Scholars like Chris Anson, Richard Haswell, and Chuck Bazerman are leading the way. Haswell’s call for “RAD” research—replicable, aggregable, data-supported—is essentially a call for empiricism in writing studies. And Anson’s recent report on the use of eye-tracking devices to study writers at work demonstrates how new technologies will enable and benefit this empirical endeavor. Anson’s line of research could lead to major insights into the ways writers access their ‘textual memory’ in order to manage the many semantic strands that comprise any written text. Indeed, this is a perfect example of how technology and RAD methods can test old ideas in writing studies, confirm or complicate those ideas, and fill them in with data-driven details. In 1999, for example, Christina Haas wrote about the way writers manage their texts in Writing Technology: Studies in the Materiality of Literacy:
Clearly, writers interact constantly, closely, and in complex ways with their own texts. Through these interactions, they develop some understanding—some representation—of the text they have created or are creating . . . As the text gets longer and more ideas are introduced and developed, it becomes more difficult to hold an adequate representation in memory of that text, which is out of sight. (117, 121, qtd in Brooke’s Lingua Fracta)
In 2012, enter the eye-tracking software, which can show us where writers look, physically, to develop representations of their texts as they are constructed: What kinds of words or phrases do writers reference most often, as ‘anchors’ for their intellectual wanderings? What are the outside limits of textual vision? Where do writers focus their vision at different stages in the writing process—choosing words, writing sentences, organizing paragraphs, et cetera? Do accomplished writers use their eyes differently than novice writers? Do high-IQ individuals use their eyes less or more while writing; are their visual memories more robust, requiring less visual tracking to make sense of their texts’ cohesion?

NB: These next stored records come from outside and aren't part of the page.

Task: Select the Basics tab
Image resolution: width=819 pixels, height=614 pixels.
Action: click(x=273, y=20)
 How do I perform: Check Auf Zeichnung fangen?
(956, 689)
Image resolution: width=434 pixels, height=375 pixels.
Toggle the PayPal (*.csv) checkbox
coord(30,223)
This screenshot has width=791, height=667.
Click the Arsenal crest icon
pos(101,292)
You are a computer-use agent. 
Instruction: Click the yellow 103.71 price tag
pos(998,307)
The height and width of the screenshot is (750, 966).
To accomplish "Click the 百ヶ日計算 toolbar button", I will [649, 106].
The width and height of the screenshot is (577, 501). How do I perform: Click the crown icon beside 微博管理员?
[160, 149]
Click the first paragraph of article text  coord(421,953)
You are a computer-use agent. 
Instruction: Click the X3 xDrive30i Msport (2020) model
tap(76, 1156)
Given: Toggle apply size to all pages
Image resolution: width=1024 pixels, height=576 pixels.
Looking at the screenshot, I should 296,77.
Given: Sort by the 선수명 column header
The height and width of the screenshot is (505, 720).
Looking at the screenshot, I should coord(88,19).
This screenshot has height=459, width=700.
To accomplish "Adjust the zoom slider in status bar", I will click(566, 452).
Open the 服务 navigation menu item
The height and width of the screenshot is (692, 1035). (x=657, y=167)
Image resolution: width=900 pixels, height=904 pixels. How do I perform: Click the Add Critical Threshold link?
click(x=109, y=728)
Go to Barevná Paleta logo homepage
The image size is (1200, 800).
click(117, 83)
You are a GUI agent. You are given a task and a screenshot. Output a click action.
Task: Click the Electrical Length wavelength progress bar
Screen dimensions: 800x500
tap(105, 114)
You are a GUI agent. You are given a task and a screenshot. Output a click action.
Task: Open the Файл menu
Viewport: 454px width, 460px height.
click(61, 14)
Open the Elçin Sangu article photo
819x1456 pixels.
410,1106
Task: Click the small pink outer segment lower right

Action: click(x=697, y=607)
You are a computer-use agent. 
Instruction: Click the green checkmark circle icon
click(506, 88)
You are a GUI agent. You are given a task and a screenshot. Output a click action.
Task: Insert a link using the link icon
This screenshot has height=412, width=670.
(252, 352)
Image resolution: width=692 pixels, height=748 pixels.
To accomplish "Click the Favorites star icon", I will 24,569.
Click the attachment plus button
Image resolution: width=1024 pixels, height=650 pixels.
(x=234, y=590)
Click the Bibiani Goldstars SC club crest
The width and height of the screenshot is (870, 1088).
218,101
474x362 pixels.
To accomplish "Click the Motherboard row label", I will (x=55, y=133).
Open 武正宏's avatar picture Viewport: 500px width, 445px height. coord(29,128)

Without eye-tracking devices and empirical methodologies, researchers could never hope to answer these and other questions. They would never even think to formulate them.
Outside the field of writing studies, researchers are already using technology to capture and study authorial processes. An IBM study used an application called history flow to study contributions in Wikipedia articles and how numerous contributions endure, change, or are phased out entirely over time. Ben Fry built an amazing visualization of the multiple changes Darwin made to On the Origin of Species across six editions. And on a lesser scale, Timothy Weninger created a time-lapse video that shows the writing of a research paper in various stages (I’m in the process of figuring out how to do something similar, using track changes in Word).
The interest in organic authorial processes extends beyond writing studies, so it boggles my mind that writing studies scholars aren’t at the forefront of this research, which, I grant, is in its early stages. Luckily, things are looking up for RAD, empirical research in writing studies. Now that we can start grounding our theories of composition in real data, it’s only a matter of time before we start gaining empirical insight into this strange, relatively recent human behavior that we call ‘writing’.